If you hold significant real estate investments, tenancy-in-common (TIC) ownership can be a powerful, versatile estate-planning tool.
Let’s take a closer look at a few common questions regarding this strategy.
What is tenancy-in-common?
A TIC interest is an undivided fractional interest in property. Rather than splitting the property into separate parcels, each owner has the right to use and enjoy the entire property. An individual TIC can’t sell or lease the underlying property, or take other actions with respect to the property as a whole, without the other owners’ consent. But each owner has the right to sell, mortgage or transfer his or her TIC interest. This includes the right to transfer the interest, either directly or in trust, to his or her heirs or other beneficiaries.
Someone who buys or inherits a TIC interest takes over the original owner’s undivided fractional interest in the property, sharing ownership with the other tenants in common. Each TIC interest holder has a right of “partition.” That is, in the event of a dispute among the co-owners over management of the property, an owner can petition a court to divide the property into separate parcels or to force a sale and divide the proceeds among the co-owners.
How is it used in estate planning?
Here are a few of the ways TIC interests can be used to accomplish your estate planning goals.
- Distributing your wealth.

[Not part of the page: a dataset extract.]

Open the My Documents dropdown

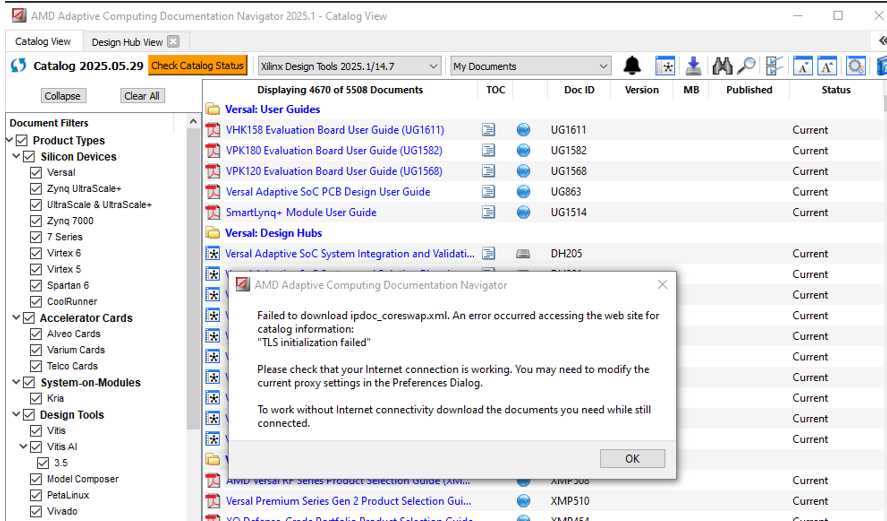click(530, 66)
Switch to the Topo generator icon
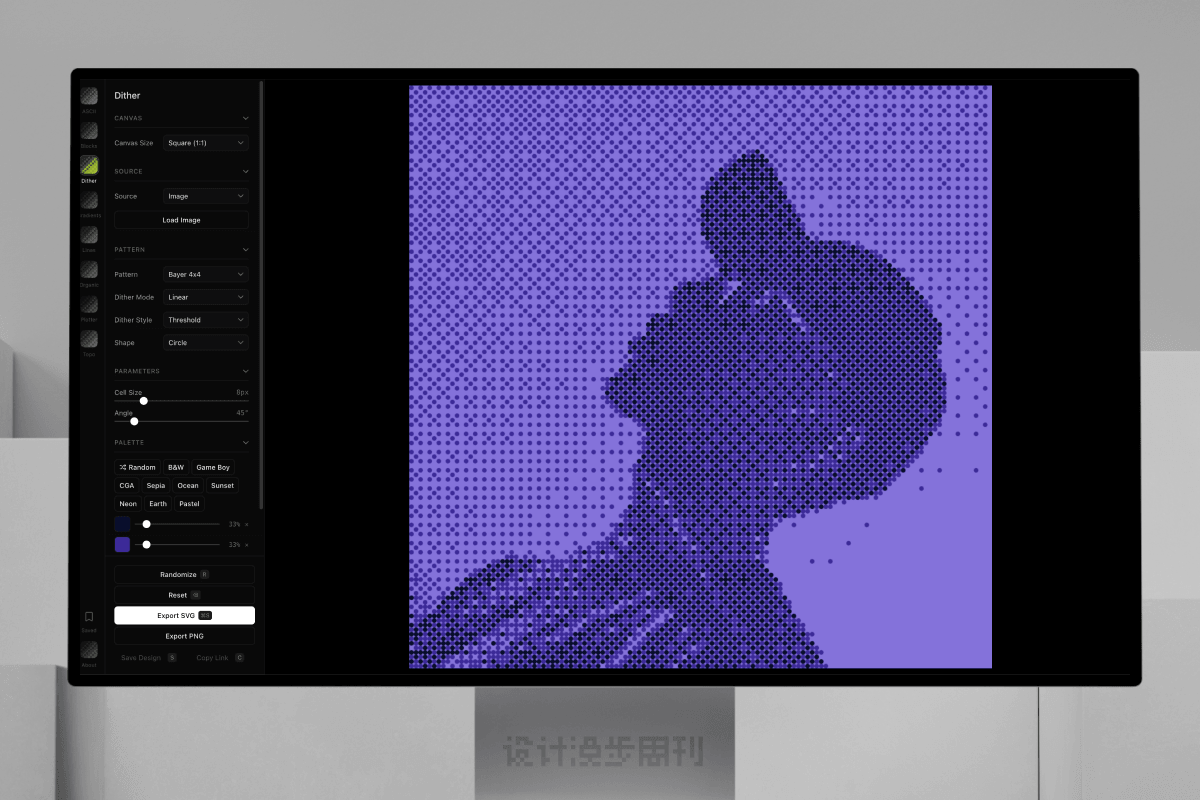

If real estate constitutes a significant portion of your estate, dividing it among your heirs can be a challenge. If you transfer real estate to your heirs — your children, for example — as joint tenants, their options for dealing with the property individually will be limited. What if one child wants to hold on to the real estate, but the other two want to cash out? Transferring TIC interests can avoid disputes by giving each heir the power to dispose of his or her interest without forcing a sale of the underlying property.
- Reducing gift and estate taxes. Fractional interests generally are less marketable than whole interests. Plus, because an owner must share management with several co-owners, they provide less control. As a result, TIC interests may enjoy valuation discounts for gift and estate tax purposes.
- Equalizing estates. Historically, an important estate planning strategy for affluent married couples was to “equalize” their estates. In other words, if one spouse owned a disproportionate amount of the couple’s wealth, transferring assets to the “poorer” spouse could significantly reduce their estate tax bill. Why? Because if the poorer spouse died first, his or her exemption would be wasted. If the “richer” spouse’s estate exceeded his or her exemption amount, the excess would be exposed to estate taxes.
Higher exemption amounts and portability of exemptions have made estate equalization less important than it used to be. But if you and your spouse have wealth that substantially exceeds your combined exemptions (currently, $10.86 million), equalization continues to provide a tax advantage. One effective way to equalize your ownership of real estate is to convert it into TIC property and then transfer a TIC interest from one spouse to the other.
Get an Appraisal
If you’re considering using TIC interests as part of your estate plan, it’s critical to obtain an appraisal to support the valuation of these interests.
Keep in mind that appraising a TIC interest is a two-step process
- An appraisal of the real estate as a whole, and
- An appraisal of the fractional interest.
In some cases, it may be desirable to use two appraisers – a real estate appraiser for the underlying property and a business valuation expert to quantify and support any valuation discounts you claim.